ЕП: Вы уезжали, не надеясь когда-нибудь вернуться в Москву?
НМ: Конечно. Кто тогда, кроме Солженицына, мог сказать, что он вернется? Как-то мы с Валентином Мицкевичем провожали одну француженку в Шереметьево, и он говорит: «Вот я смотрю на табло, где написано “Лос-Анджелес, Париж, Нью-Йорк”. Это для меня как “Луна, Марс, Сатурн”!» Так что вернуться в Москву тогда у меня не было никакой надежды.
ЕП: Общение с диссидентами для вас было больше чем работой. Вы писали, наверное, и на какие-то другие темы. Что еще вас интересовало?

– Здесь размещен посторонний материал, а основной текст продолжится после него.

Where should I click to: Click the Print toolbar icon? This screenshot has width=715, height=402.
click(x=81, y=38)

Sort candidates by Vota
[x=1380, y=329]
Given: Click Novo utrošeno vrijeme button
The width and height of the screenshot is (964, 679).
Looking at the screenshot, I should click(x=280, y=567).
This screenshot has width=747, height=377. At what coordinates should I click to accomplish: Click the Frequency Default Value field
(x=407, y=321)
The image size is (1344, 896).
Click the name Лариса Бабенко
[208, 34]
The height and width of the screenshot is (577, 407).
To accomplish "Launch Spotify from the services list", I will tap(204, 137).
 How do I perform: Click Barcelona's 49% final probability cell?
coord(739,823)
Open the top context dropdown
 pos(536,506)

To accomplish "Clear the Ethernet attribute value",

НМ: Постоянно писать о диссидентах я, конечно, не мог. Но это все мне было жутко интересно. И вообще моя жизнь в СССР эти три года с хвостиком была насыщена такими встречами, таким общением! Разве можно забыть тот день, когда я впервые попал в квартиру Надежды Яковлевны Мандельштам. До того как приехал в Союз, я читал ее воспоминания. Это все было замечательно! Такие свидетели времени! Я не помню, где и когда я познакомился с одной русской женщиной, вдовой югославского коммуниста, который работал с Тито и был расстрелян. Она была сотрудницей Литфонда, и однажды она мне сказала: «Хотите мы вместе пойдем навещать Шаламова?» И мы были у него в интернате…
ЕП: Вы написали послесловие к французскому изданию «Колымских рассказов» Шаламова. Чья это была инициатива?
НМ: Когда в 1981 году я вернулся в Париж, пошел к французскому издателю Шаламова. Он придерживался троцкистских взглядов. Я сказал, что знаю о том, что он издал Шаламова, не заплатив автору (хотя в то время это было практически невозможно сделать). И еще сказал: «Вы меня не знаете, но я хотел бы у вас взять деньги и отправить их в СССР, чтобы там попробовали сделать для Шаламова аппарат, для того чтобы он мог есть и говорить, чтобы хоть чуть-чуть изменить его жизнь к лучшему». И этот парень согласился. Но, увы, эта моя идея так и не осуществилась, потому что в январе 1982 года Шаламов умер. И когда этот издатель захотел издать полностью «Колымские рассказы», он меня попросил написать послесловие. Предисловие уже было написано Синявским.
ЕП: Не каждый иностранный журналист, вернувшись в свою родную страну из СССР, откуда его, будем называть вещи своими именами, выперли, станет думать о людях, которые там остались.
НМ: Приятно было помогать друзьям и незнакомым людям, к которым я испытывал большое уважение. Невозможно просто сказать: «Да, это печально!» — и потом спокойно идти выпивать с друзьями, забыв про это. Когда-то мой отец решил свою судьбу сообразно своим нравственным принципам. Он в одночасье потерял все: Родину, семью, работу. Был дипломатом, а стал в один момент никем, человеком без паспорта, без гражданства. Это был важный для меня личный пример.